Steve Thornber

Personal information
- Full name: Stephen John Thornber
- Date of birth: 11 October 1965 (age 60)
- Place of birth: Dewsbury, England
- Height: 5 ft 9 in (1.75 m)
- Position: Midfielder

Senior career*
- Years: Team / Apps / (Gls)
- 1983–1988: Halifax Town / 104 / (4)
- 1988–1992: Swansea City / 117 / (6)
- 1992–1993: Blackpool / 24 / (0)
- 1993–1996: Scunthorpe United / 77 / (7)
- 1997–1998: Bradford Park Avenue / ? / (?)
- Total:  / 322 / (17)

= Steve Thornber =

English footballer

Stephen John Thornber (born 11 October 1965) is an English former professional footballer and current youth team manager of Bradford City.

Thornber, a midfielder, began his career as a junior with Halifax Town in 1983. He remained with the Shaymen for five years, making 104 league appearances and scoring four goals.

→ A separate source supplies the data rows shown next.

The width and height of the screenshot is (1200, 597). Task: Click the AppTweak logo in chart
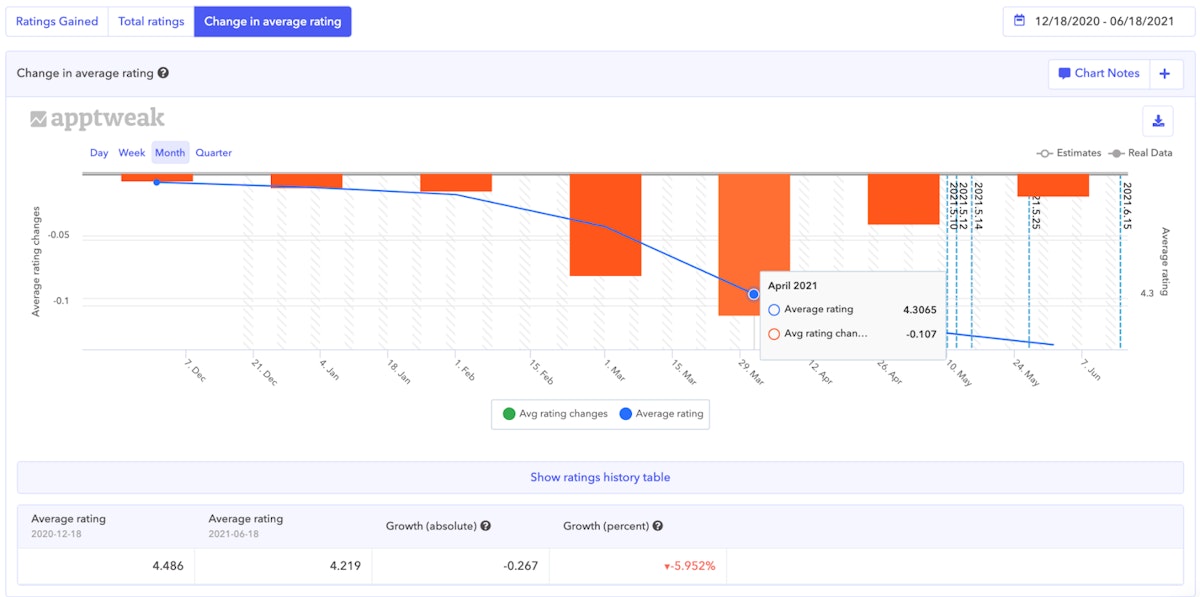[97, 119]
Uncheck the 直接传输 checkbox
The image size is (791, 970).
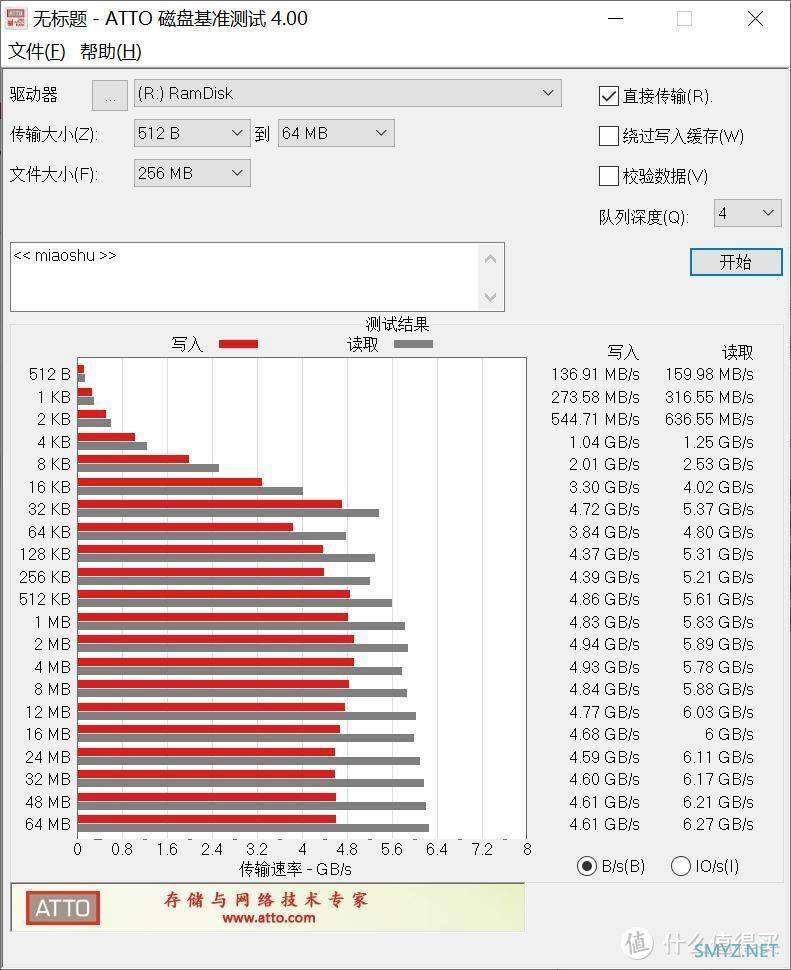(x=608, y=96)
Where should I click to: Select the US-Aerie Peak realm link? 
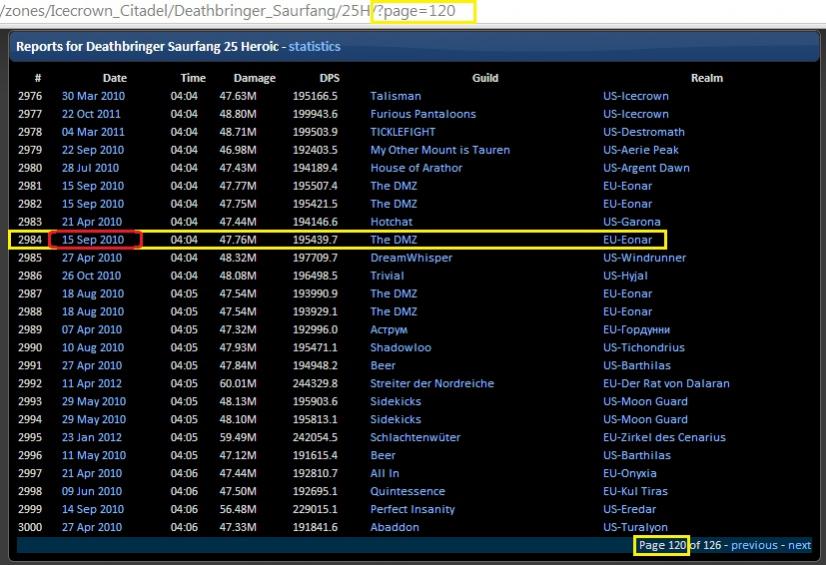(x=640, y=150)
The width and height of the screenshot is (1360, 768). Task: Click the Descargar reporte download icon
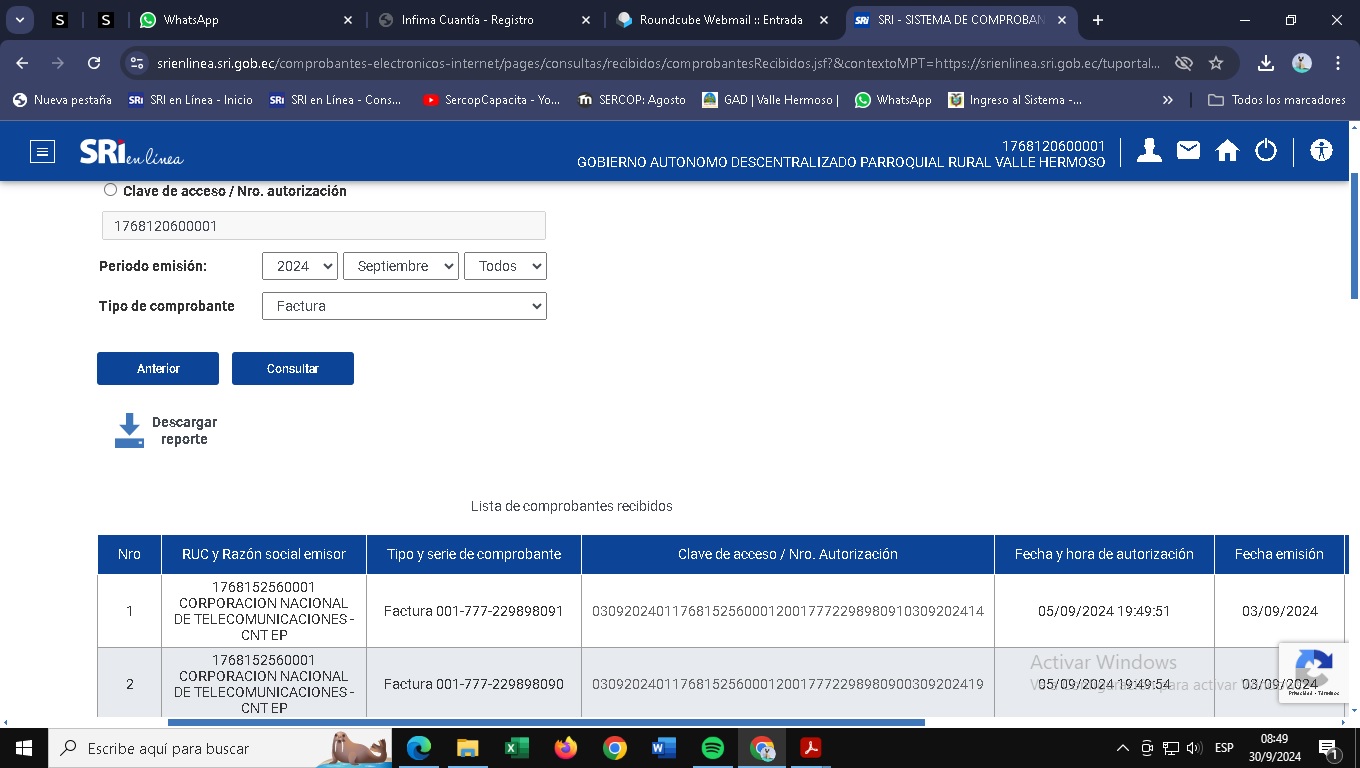[x=130, y=431]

In 1988, he moved to Swansea City in a £10,000 deal. In three years at the Welsh club he made 117 appearances, scoring six goals.

His next move, in 1992, was to Blackpool, then managed by Billy Ayre, a former teammate and manager of Thornber during his time at Halifax. After a year and just under a quarter-century of appearances at Bloomfield Road, he joined Scunthorpe United on a free transfer.